Such hopes were dashed three years later, when I spent three
weeks with a
celebrated reconnaissance company in the confiscated ruins of
a villa at
the outskirts of the Abasans (if you don't know where this is,
it's your
problem). This is where it became clear to me that the same
humane reserve
soldier could also be an ugly, wretched macho undergoing a total
regression
back to his days as a young conscript. Already on the bus ride
to the Gaza
strip, the soldiers were competing with each other: whose "heroic"
tales of
murderous beatings during the Intifada were better (in case
you missed this
point: the beatings were literally murderous: beating to death).
Going on
patrol duty with these guys once was all that I could take.
I went up to
the placement officer and requested to be given guard duty only.
Placement
officers like people like me: most soldiers can't tolerate staying
inside
the base longer than a couple of hours. Thus began the nausea
and shame
routine, a routine that lasted three tours of reserve duty in
the Occupied
Territories: 1993, 1995, and 1997. The "pale-gray" refusal routine.
For
several weeks at a time I would turn into a hidden "prisoner
of
conscience," guarding an outpost or a godforsaken transmitter
on top of
some mountain, a recluse. I was ashamed to tell most of my friends
why I
chose to serve this way. I didn't have the energy to hear them
get on my
case for being such a "wishy washy" softy. I was also ashamed
of myself:
This was the easy way out. In short, I was ashamed all over.
I did "save my
own soul." I was not directly engaged in wrongdoing - only made
it possible
for others to do so while I kept guard.
Why didn't I refuse outright? I don't know. It was partly the
pressure to
conform, partly the political process that gave us a glimmer
of hope that
the whole occupation business would be over soon. More than
anything, it
was my curiosity to see actually what was going on over there.
And
precisely because I knew so well, first hand, from years of
experience what
was going on over there, what reality was like over there, I
had no trouble
seeing, through the fog of war and the curtain of lies, what
has been
taking place over there since the very first days of the second
Intifada.
For years, the army had been feeding on lines like "We were
too nice in the
first Intifada," and "If we had only killed a hundred in the
very first
days, everything would have been different." Now the army was
given license
to do things its way. I knew full well that [former Prime Minister]
Ehud
Barak was giving the army free hand, and that [current Chief
of Staff]
Shaul Mofaz was taking full advantage of this to maximize the
bloodshed.
By then, I had two little kids, boys, and I knew from experience
that no
one - not a single person in the entire world - will ever make
sure that my
sons won't have to serve in the Occupied Territories when they
reach 18. No
one, that is, except me. And no one but me will have to look
them in the
eye when they're all grown up and tell them where dad was when
all that
happened. It was clear to me: this time I was not going. Initially,
this
was a quiet decision, still a little shy, something like "I
am just a bit
weird, can't go and can't talk about it too much either." But
as time went
by, as the level of insanity, hatred, and incitement kept rising,
as the
generals were turning the Israeli Defense Forces into a terror
organization, the decision was turning into an outcry: "If you
can't see
that this is one big crime leading us to the brink of annihilation,
then
something is terribly wrong with you!" And then I discovered
that I was not
alone. Like discovering life on another planet.

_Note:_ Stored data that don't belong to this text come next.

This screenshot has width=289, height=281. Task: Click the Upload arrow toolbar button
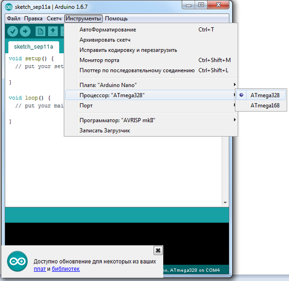point(25,31)
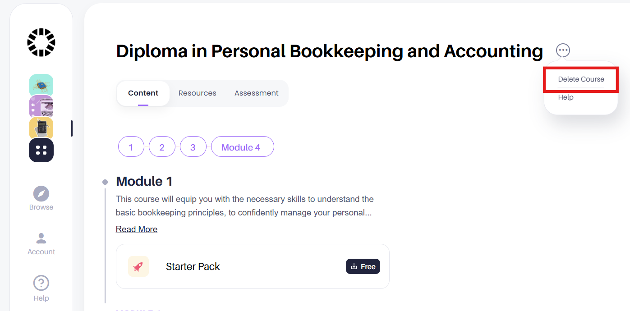
Task: Select the Content tab
Action: point(143,93)
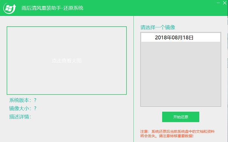Viewport: 228px width, 142px height.
Task: Click the 描述详情 label
Action: 20,117
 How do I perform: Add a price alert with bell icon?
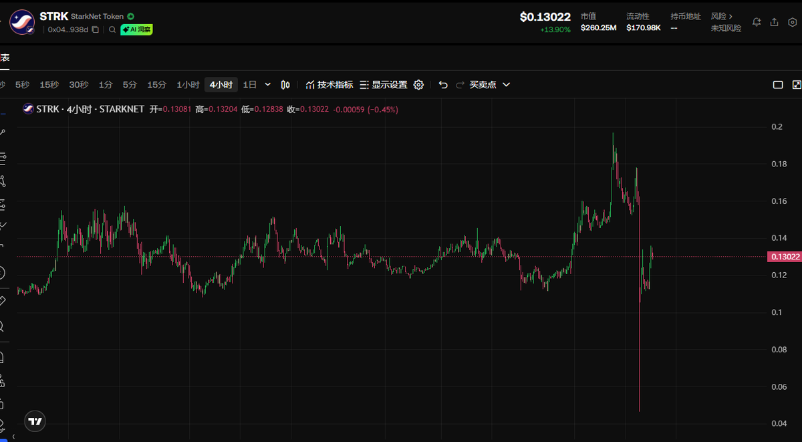click(x=757, y=22)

First, we declare our commitment to the first value system.
The one that is
elusive, abstract, and not profitable. We believe in the moral
code
generally known as God (and my atheist friends who also signed
this letter
would have to forgive me - we all believe in God, the true one,
not that of
the Rabbis and the Ayatollahs). We believe that there is no
room for the
tribal code, that the tribal code simply camouflages idolatry,
an idolatry
of a type we should not cooperate with. Those who let such a
form of idol
worship take over will end up as burnt offerings themselves.

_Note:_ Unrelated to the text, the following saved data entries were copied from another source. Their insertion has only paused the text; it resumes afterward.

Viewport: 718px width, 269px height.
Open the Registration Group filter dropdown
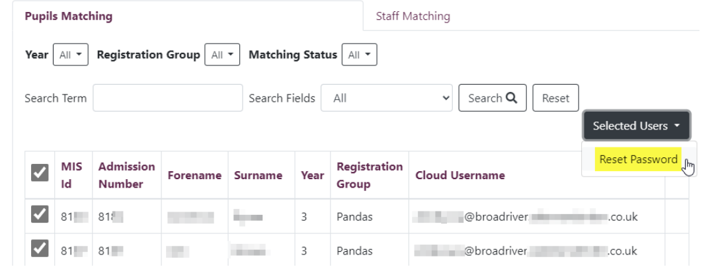222,56
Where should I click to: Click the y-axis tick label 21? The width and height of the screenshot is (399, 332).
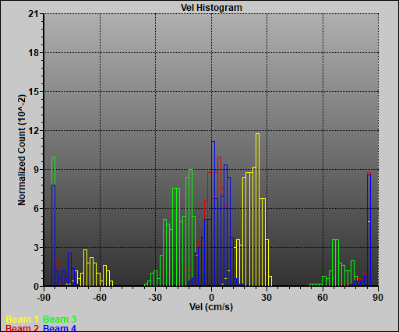34,14
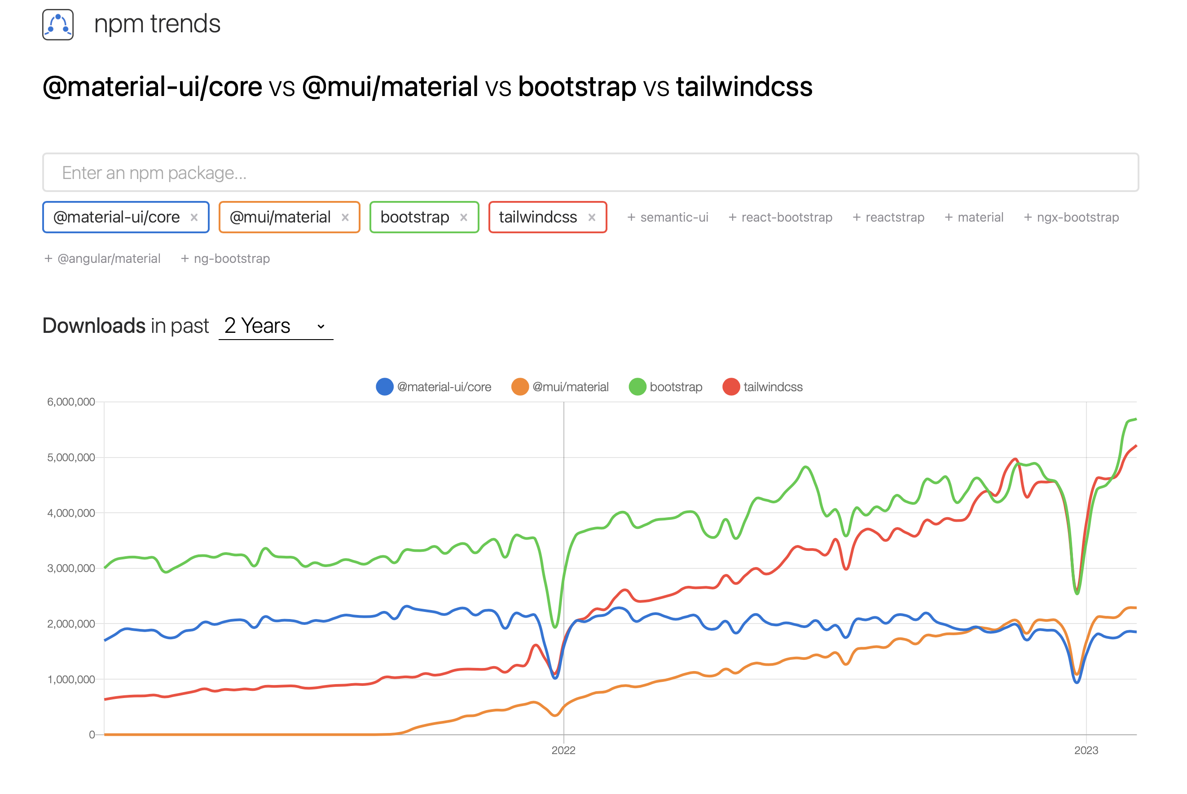Add react-bootstrap suggested package
Image resolution: width=1187 pixels, height=794 pixels.
[x=780, y=217]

Second, we (as well as some other groups who are even more despised
and
harassed) are putting our bodies on the line, in the attempt
to prevent the
next war. The most unnecessary, most idiotic, cruel and immoral
war in the
history of Israel. We are the Chinese young man standing in
front of the
tank. And you? If you are nowhere to be seen, you are probably
inside the
tank, advising the driver.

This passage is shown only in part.